Natural products are the most historically significant source of compounds for drug development. However, unacceptably high rates of compound rediscovery associated with large-scale screening of common microbial producers have resulted in the abandonment of many natural product drug discovery efforts, despite the increasing prevalence of clinically problematic antibiotic resistance. Screening of underexplored taxa represents one strategy to avoid rediscovery. Herein we report the discovery, isolation, and structural elucidation of streptomonomicin (STM), an antibiotic lasso peptide from Streptomonospora alba, and report the genome for its producing organism. STM-resistant clones of Bacillus anthracis harbor mutations to walR, the gene encoding a response regulator for the only known widely distributed and essential two-component signal transduction system in Firmicutes. To the best of our knowledge, Streptomonospora had been hitherto biosynthetically and genetically uncharacterized, with STM being the first reported compound from the genus. Our results demonstrate that understudied microbes remain fruitful reservoirs for the rapid discovery of novel, bioactive natural products.

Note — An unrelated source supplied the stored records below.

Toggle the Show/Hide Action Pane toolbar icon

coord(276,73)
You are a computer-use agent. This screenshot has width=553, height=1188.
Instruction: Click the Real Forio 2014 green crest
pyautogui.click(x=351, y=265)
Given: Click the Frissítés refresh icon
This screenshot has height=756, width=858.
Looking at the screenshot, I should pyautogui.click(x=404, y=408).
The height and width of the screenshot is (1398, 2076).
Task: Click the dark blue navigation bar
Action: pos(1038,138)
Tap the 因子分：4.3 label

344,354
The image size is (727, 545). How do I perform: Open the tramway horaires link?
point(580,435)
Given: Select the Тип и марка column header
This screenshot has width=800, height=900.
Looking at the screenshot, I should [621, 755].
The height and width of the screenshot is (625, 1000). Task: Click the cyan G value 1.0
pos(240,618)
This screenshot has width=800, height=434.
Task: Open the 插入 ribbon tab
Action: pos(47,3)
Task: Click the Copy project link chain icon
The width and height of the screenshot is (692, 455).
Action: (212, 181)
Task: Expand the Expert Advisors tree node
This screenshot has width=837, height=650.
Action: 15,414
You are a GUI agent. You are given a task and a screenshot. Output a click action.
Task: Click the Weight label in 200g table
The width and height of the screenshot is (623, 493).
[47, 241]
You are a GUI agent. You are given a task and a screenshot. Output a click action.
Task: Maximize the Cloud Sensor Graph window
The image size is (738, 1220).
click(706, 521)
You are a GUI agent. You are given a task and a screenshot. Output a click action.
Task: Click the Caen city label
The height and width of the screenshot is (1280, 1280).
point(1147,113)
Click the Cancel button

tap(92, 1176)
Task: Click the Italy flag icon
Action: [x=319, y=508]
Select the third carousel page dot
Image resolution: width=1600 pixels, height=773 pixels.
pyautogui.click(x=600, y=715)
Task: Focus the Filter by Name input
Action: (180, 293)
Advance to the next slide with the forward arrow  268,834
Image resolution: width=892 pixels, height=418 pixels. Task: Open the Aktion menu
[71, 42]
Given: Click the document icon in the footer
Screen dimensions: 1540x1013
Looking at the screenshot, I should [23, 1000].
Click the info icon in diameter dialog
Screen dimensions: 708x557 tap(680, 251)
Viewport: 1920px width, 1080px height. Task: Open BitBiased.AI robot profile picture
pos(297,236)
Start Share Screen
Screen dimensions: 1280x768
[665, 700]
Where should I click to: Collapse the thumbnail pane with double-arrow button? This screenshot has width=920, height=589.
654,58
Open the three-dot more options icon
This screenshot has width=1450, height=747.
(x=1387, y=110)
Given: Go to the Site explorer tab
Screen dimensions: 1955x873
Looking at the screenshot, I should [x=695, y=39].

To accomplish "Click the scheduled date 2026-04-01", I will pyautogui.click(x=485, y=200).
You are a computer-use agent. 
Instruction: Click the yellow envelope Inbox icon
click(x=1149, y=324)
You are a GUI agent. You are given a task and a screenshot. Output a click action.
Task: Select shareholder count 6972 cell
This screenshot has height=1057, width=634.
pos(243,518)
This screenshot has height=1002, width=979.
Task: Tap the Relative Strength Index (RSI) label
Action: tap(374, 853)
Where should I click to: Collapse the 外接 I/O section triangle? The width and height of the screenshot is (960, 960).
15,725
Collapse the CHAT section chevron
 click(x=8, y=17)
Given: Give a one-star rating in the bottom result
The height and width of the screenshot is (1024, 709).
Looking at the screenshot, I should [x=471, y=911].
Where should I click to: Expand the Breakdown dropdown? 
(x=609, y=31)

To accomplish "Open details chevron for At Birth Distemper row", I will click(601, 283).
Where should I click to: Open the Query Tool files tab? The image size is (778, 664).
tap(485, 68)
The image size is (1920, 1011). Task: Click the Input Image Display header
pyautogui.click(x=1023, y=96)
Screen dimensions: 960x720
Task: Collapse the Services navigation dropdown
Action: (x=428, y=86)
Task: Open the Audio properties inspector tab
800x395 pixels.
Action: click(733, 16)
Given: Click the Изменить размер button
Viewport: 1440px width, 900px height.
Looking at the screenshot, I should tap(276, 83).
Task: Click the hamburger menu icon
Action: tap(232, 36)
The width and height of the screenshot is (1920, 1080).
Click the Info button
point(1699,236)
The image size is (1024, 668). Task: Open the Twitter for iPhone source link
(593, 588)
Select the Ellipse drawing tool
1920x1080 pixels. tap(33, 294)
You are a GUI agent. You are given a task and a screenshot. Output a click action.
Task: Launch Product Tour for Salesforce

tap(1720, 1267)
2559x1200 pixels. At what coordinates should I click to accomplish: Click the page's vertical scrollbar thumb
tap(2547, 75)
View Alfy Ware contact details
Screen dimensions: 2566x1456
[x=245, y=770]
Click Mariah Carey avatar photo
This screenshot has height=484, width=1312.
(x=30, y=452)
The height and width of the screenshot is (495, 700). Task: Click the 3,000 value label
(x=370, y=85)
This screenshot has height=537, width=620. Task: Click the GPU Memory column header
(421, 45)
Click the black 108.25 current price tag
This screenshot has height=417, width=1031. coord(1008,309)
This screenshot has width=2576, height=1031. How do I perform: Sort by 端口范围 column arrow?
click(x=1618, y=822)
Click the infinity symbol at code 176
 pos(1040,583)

Structural and functional insight into an unexpectedly selective N-methyltransferase involved in plantazolicin biosynthesis.

Plantazolicin (PZN), a polyheterocyclic, N(α),N(α)-dimethylarginine-containing antibiotic, harbors remarkably specific bactericidal activity toward strains of Bacillus anthracis, the causative agent of anthrax. Previous studies demonstrated that genetic deletion of the S-adenosyl-L-methionine-dependent methyltransferase from the PZN biosynthetic gene cluster results in the formation of desmethylPZN, which is devoid of antibiotic activity. Here we describe the in vitro reconstitution, mutational analysis, and X-ray crystallographic structure of the PZN methyltransferase. Unlike all other known small molecule methyltransferases, which act upon diverse substrates in vitro, the PZN methyltransferase is uncharacteristically limited in substrate scope and functions only on desmethylPZN and close derivatives. The crystal structures of two related PZN methyltransferases, solved to 1.75 Å (Bacillus amyloliquefaciens) and 2.0 Å (Bacillus pumilus), reveal a deep, narrow cavity, putatively functioning as the binding site for desmethylPZN. The narrowness of this cavity provides a framework for understanding the molecular basis of the extreme substrate selectivity. Analysis of a panel of point mutations to the methyltransferase from B. amyloliquefaciens allowed the identification of residues of structural and catalytic importance. These findings further our understanding of one set of orthologous enzymes involved in thiazole/oxazole-modified microcin biosynthesis, a rapidly growing sector of natural products research.